PORTLAND – Ken Janson, the president of Nimlok Maine, and a fundraising volunteer for Mary’s Walk and the Maine Cancer Foundation for nearly two decades never envisioned himself as an author, but after battling cancer for more than two years, he decided to tell his story. His new book, “Charting a Course Against Cancer,” chronicles his journey, the fundraising performed by Mary’s Walk, with its many volunteers and supporters, and the story also pays homage to the doctors, nurses, and technicians who confront cancer daily.
Ken and Laurie Janson participated in the first Mary’s Walk in 1999, and soon became volunteers in the grassroots fundraising effort. The event was founded by Kennebunk attorney Gene Libby as a tribute to his wife and Saco native, Mary Kerry Libby, after she succumbed to Burkitt’s Lymphoma in 1997. The annual event quickly became a signature community effort drawing more than 2,000 people annually to the streets where Mary once walked. Today, after two decades of hard work and steady dedication, the event and its companion, the Kerrymen 5K, have raised more than $3.25 million for the Maine Cancer Foundation.

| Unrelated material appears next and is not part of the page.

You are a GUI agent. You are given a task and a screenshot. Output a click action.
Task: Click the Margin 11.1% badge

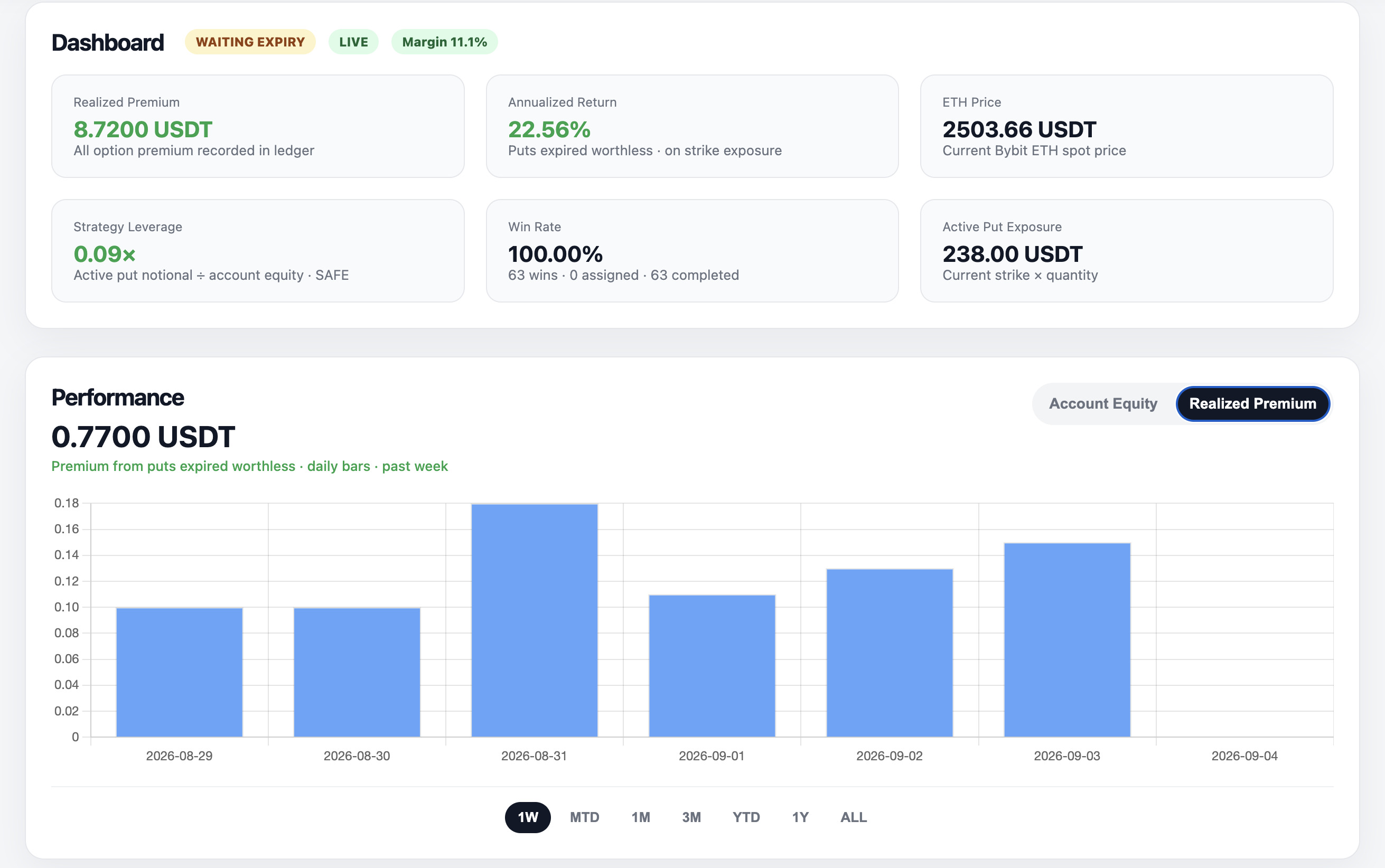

A 2016 diagnosis of esophageal cancer put a new spin on life for Ken and his family, and after years of volunteerism in support of those battling cancer, there was a new challenge looming on the horizon.
“In this riveting memoir, Ken describes both the medical and emotional aspects of the difficult journey from cancer diagnosis through treatment, all while continuing his efforts for Mary’s Walk, focusing not just on his own illness and recovery, but on helping all cancer patient,” said Dr. Harvey Mamon, Associate Professor of Radiation Oncology, Harvard Medical School.
A small business owner, Ken Janson has been designing and selling trade show exhibits for clients since 1990 at his business, Nimlok Maine, in Scarborough. A Maine native, Ken still resides in Saco, Maine, with his wife, Laurie, where they enjoy spending time with their four grown children, two grandchildren, and extended family.
“The cancer battle that I fought, that Laurie and I fought, is not unlike what thousands of other cancer patients and their loved ones have been through or are enduring right now,” Janson said.
“I am sharing my story to not only chronicle the reality of facing cancer but also to document the treatment and care that is delivered on a daily basis in hospitals and cancer centers all over the world.”